SOURCE MATERIAL START

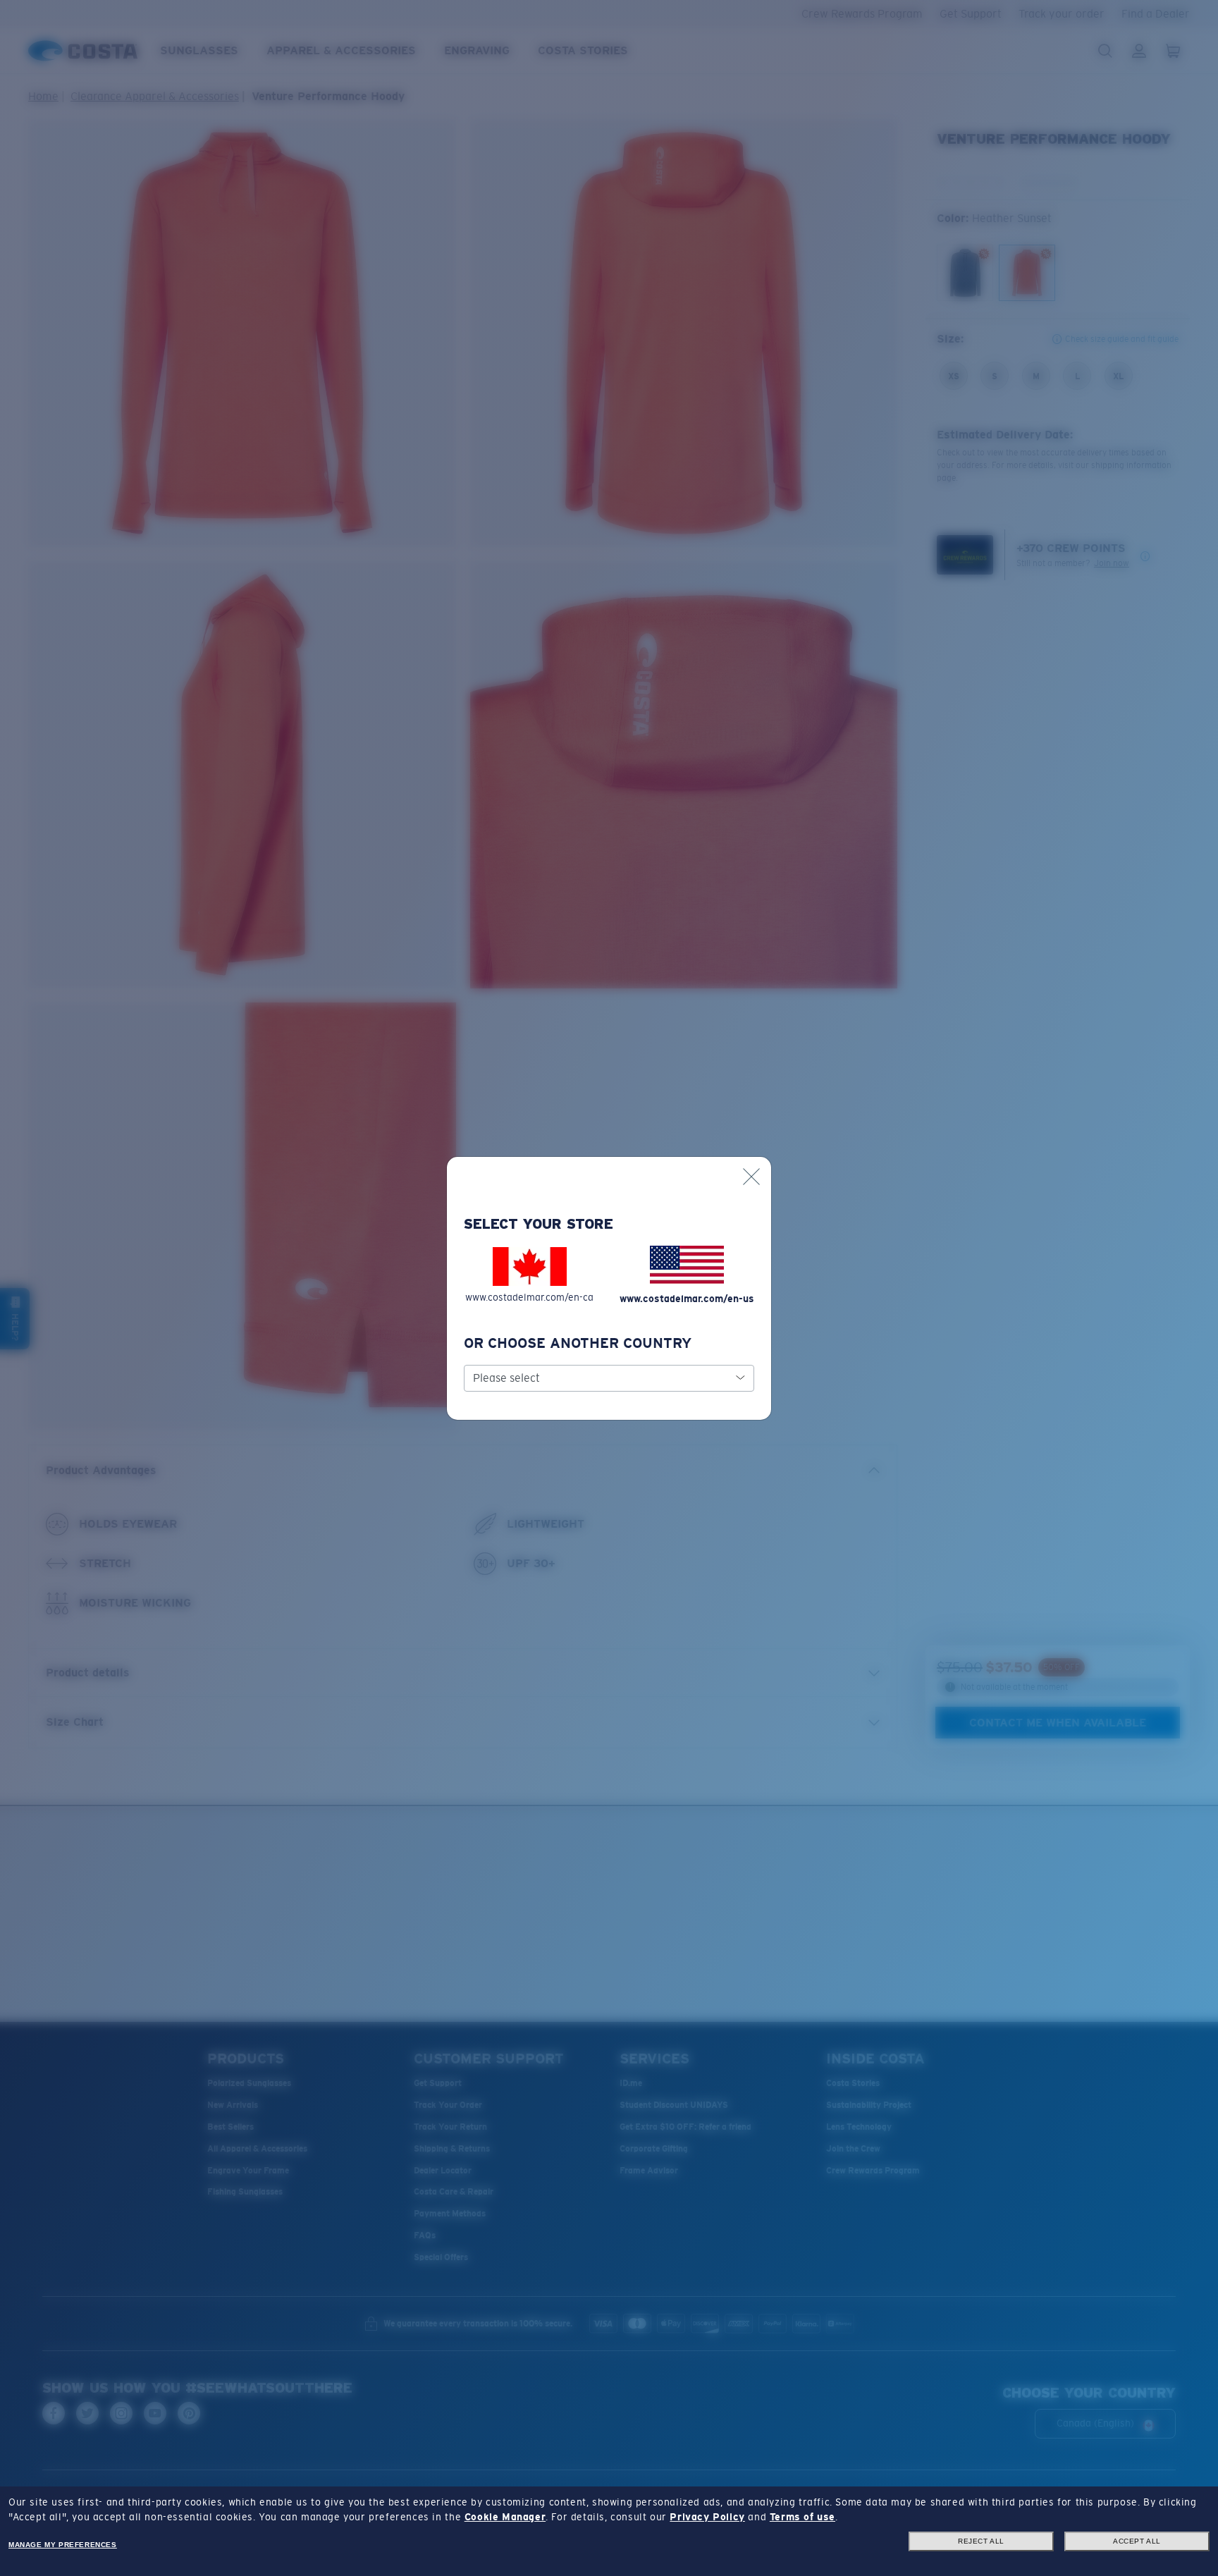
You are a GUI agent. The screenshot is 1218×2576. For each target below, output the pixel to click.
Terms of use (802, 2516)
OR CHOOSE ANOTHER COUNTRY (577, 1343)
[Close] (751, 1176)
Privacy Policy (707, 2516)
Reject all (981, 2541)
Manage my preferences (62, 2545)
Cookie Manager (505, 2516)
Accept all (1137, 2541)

SOURCE MATERIAL END
SOURCE MATERIAL START

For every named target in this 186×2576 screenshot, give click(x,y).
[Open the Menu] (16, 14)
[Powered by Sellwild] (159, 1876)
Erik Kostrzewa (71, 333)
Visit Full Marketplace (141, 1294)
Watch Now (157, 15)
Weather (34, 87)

SOURCE MATERIAL END
SOURCE MATERIAL START

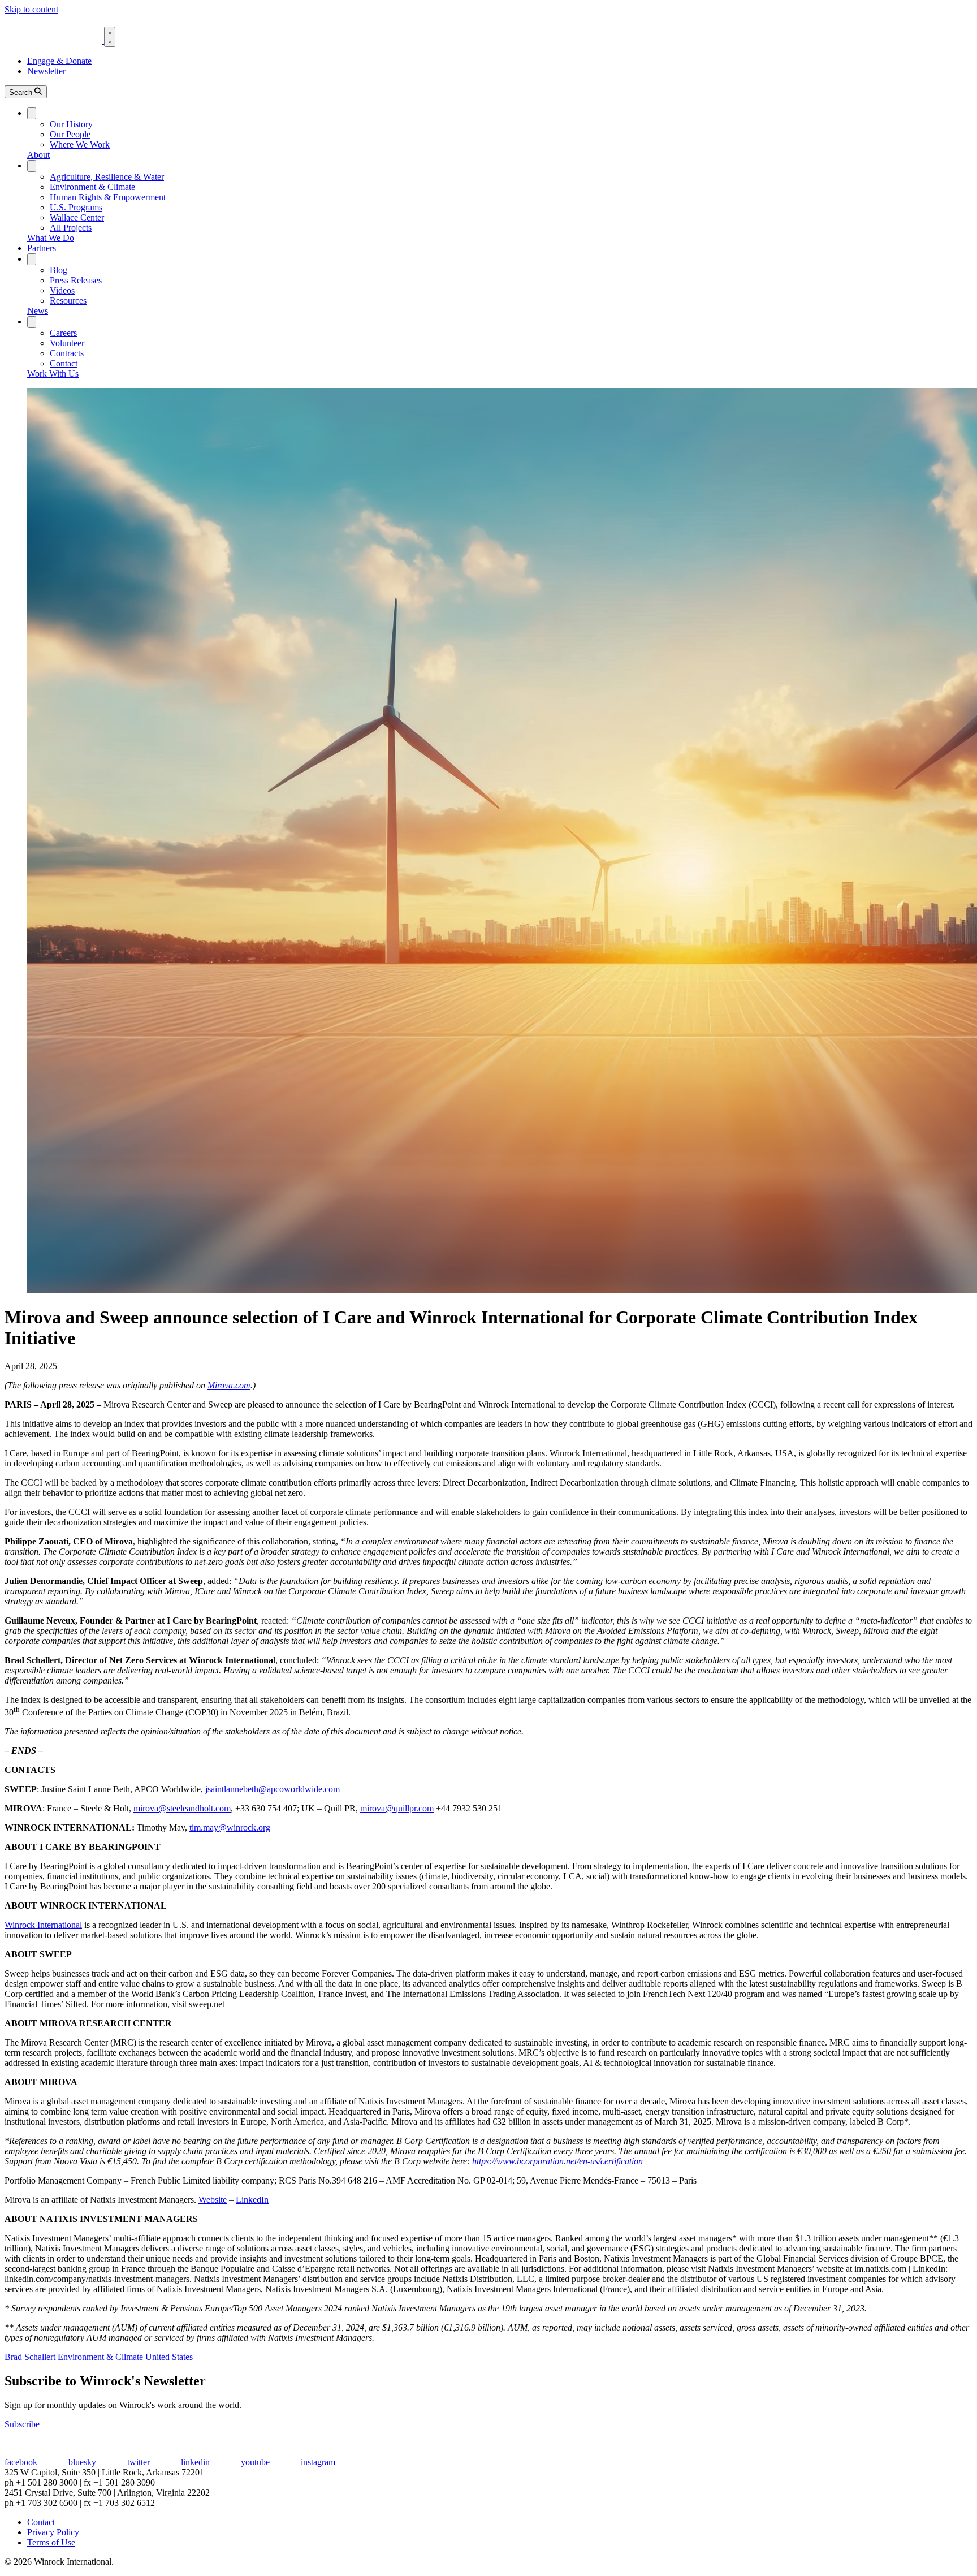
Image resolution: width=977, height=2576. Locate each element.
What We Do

SOURCE MATERIAL END

• ASSIGNED TASK:
An answer is complete only when it holds every line above containing the string "each".

• TASK SOLUTION:
You are a GUI agent. The screenshot is 1218×2576. For each target below, output the pixel to click.
Image resolution: width=977, height=2576. Locate each element.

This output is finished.